(Given request 1) According to the blog post below, how many days behind last year is the Geometry class?
☆ ☆ ☆
Here is what I think went wrong:
  1. I was exhausted all week after my interrupted Sunday night sleep.  I never caught up on my sleep, and it made it impossible for me to focus on my tasks.  Solution:  Naps are sometimes necessary.
  2. So many things kept popping up that took away my planning time.  (Copier malfunctions, Prom Dress Drive organization, a trip to Urgent Care, Senior Trip preparations, sitting like a bump on a log and staring off in space out of exhaustion instead of getting work done, etc.)  Solution:  There is none.  This is why my routine was meant to be flexible in the first place.  This was just the first week that I encountered daily obstacles.
  3. Hesitation.  I had two topics in General Geometry that I wasn't sure how to approach.  I took time to think them over, and started creating activities for each of them that didn't pan out.  When I found a flaw in the plan, I had to go back and start over.  I now have a matching activity and a worksheet.  I'm not in love with the worksheet, but it will get the job done.  Next year, (or hopefully over the summer), I can create something that I love to replace the worksheet.  Solution:  I plan to tweak things over the summer in all of my courses, but this is something that could still happen.  This is something that I don't think I can really control.  Also, Teachers Pay Teachers is a fabulous back-up plan.  (Even though it let me down this time.)
That in a nutshell was my week.  I'm hoping that this week goes much more smoothly.  I'm trying to enter it with a positive mindset.  Now, I'm hoping to make a quick and easy dinner, get my outfits set for the week, and engage in some sort of pampering before another week begins.

Friday, April 7, 2017

April 7, 2017 - Monthly Post #DITL

The following post is a contribution to the Day in the Life Book Project initiated by Tina Cardone:


Today was the last school day before spring break.  Or what's left of it.  This week has been interesting at school.  We've come in to a putrid sewer smell throughout the halls, a car accident has caused our buses to be late, and after having to break up arguments between a few periods in a row, there were a couple of fights happening at once.  That was only Tuesday. 


It was a relief to finally make it to Friday.  This morning I got ready as normal, and treated myself to Dunkin Donuts for breakfast.  When I made it to work, I ate my breakfast, took care of a few errands, and graded some make-up assignments. 


Yesterday, my first period students were talking all about a new show on Netflix.  So much so that we didn't finish our work.  Today I gave these students a day to make-up missing work and do test corrections.  Students finished quickly, and we watched an episode of the show when everyone was finished. 


In my Geometry class, we started our Coordinate Geometry unit.  Today we reviewed converting standard equations to slope-intercept form, writing linear equations, and calculating slope.  I couldn't really give students a free day.  We are 16 days behind compared to last year.  We had 11 snow days, and a bunch of early dismissals and two hour delays.  Next week we have to return to school in the middle of our spring break.  Those two days will also be lost since many students won't be coming to school.  I'm planning to give them one movie day and to have a hopefully interesting math activity day.
☆ ☆ ☆
(Given request 2) Copy the records verbatim from the line that contains "Given: Click the 'Domingo" through the end of the records.

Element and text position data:
☆ ☆ ☆
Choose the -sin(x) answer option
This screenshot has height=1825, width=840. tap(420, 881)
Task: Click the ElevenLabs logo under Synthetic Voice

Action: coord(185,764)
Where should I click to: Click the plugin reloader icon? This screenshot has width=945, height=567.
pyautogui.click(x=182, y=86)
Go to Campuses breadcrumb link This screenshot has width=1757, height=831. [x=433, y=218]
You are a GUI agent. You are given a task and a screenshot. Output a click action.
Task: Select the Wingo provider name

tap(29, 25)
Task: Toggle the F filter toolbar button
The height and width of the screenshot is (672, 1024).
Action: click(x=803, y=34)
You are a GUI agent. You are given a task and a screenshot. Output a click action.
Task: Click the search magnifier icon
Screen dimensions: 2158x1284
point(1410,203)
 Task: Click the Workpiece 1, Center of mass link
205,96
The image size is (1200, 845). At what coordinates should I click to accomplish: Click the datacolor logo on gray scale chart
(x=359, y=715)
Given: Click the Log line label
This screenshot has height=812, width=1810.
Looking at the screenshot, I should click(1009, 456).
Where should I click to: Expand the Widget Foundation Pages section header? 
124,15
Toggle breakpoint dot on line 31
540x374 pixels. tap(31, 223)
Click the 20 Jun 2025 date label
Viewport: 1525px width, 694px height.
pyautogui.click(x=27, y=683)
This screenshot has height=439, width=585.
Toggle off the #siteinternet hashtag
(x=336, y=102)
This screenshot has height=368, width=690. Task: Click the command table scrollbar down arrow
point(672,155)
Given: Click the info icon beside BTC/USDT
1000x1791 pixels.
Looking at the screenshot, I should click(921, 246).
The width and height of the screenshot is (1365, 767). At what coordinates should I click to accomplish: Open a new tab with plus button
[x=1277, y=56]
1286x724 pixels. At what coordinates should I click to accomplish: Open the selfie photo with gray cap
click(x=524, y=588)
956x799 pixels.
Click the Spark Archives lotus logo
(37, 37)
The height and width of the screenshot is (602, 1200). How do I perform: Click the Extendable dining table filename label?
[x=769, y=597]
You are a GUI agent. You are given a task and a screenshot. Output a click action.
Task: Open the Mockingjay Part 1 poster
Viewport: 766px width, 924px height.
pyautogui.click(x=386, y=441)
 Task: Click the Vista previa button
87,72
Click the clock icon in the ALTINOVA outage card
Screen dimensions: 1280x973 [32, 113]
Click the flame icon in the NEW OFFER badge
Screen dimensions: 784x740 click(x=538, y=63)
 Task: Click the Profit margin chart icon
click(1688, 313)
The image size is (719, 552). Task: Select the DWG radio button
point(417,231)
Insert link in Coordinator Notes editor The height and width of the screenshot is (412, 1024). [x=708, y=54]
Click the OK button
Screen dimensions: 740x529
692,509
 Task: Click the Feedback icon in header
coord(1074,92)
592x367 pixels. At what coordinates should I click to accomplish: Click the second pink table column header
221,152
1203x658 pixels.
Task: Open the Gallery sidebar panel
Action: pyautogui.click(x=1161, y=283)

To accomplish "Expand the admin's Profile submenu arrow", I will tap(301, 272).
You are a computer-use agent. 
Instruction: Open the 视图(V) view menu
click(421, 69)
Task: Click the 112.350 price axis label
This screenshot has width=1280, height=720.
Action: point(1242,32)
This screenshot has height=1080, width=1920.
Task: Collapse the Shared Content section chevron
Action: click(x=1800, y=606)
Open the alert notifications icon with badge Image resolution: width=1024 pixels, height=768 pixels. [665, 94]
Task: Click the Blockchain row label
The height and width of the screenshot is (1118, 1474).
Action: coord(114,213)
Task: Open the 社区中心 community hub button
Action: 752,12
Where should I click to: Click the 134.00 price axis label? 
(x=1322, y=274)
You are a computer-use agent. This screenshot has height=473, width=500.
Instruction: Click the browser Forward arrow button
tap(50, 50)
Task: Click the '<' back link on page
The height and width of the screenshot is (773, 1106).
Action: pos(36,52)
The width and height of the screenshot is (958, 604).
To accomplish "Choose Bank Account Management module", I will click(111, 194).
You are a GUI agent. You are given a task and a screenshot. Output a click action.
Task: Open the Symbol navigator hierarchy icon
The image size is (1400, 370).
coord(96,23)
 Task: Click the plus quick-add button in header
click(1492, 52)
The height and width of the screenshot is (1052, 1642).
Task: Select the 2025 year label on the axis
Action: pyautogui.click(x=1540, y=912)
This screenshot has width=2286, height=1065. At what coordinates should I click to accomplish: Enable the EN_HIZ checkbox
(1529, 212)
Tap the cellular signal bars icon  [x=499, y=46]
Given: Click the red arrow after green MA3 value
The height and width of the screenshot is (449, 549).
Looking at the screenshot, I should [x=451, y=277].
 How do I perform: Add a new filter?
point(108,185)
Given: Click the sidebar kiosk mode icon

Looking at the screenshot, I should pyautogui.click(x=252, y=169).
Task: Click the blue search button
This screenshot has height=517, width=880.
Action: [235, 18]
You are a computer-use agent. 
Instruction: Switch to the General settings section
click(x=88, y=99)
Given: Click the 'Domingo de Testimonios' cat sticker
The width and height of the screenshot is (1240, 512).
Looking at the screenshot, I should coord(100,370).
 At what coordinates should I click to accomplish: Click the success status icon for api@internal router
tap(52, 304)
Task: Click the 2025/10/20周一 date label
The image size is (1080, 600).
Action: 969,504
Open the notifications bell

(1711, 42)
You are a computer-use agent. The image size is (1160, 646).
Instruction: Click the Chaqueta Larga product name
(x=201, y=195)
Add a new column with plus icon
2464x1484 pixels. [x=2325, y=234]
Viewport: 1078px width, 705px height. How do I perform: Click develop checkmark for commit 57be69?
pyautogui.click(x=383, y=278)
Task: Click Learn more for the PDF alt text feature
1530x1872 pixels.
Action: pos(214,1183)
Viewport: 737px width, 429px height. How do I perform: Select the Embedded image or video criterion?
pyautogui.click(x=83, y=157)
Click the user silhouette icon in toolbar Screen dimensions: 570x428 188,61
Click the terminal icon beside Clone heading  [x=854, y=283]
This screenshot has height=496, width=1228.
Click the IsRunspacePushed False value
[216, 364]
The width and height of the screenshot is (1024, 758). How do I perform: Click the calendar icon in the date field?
☆ ☆ ☆
(Finished answer 1) 16 days

(Finished answer 2)
Given: Click the 'Domingo de Testimonios' cat sticker
The width and height of the screenshot is (1240, 512).
Looking at the screenshot, I should coord(100,370).
 At what coordinates should I click to accomplish: Click the success status icon for api@internal router
tap(52, 304)
Task: Click the 2025/10/20周一 date label
The image size is (1080, 600).
Action: 969,504
Open the notifications bell

(1711, 42)
You are a computer-use agent. The image size is (1160, 646).
Instruction: Click the Chaqueta Larga product name
(x=201, y=195)
Add a new column with plus icon
2464x1484 pixels. [x=2325, y=234]
Viewport: 1078px width, 705px height. How do I perform: Click develop checkmark for commit 57be69?
pyautogui.click(x=383, y=278)
Task: Click Learn more for the PDF alt text feature
1530x1872 pixels.
Action: pos(214,1183)
Viewport: 737px width, 429px height. How do I perform: Select the Embedded image or video criterion?
pyautogui.click(x=83, y=157)
Click the user silhouette icon in toolbar Screen dimensions: 570x428 188,61
Click the terminal icon beside Clone heading  [x=854, y=283]
This screenshot has height=496, width=1228.
Click the IsRunspacePushed False value
[216, 364]
The width and height of the screenshot is (1024, 758). How do I perform: Click the calendar icon in the date field?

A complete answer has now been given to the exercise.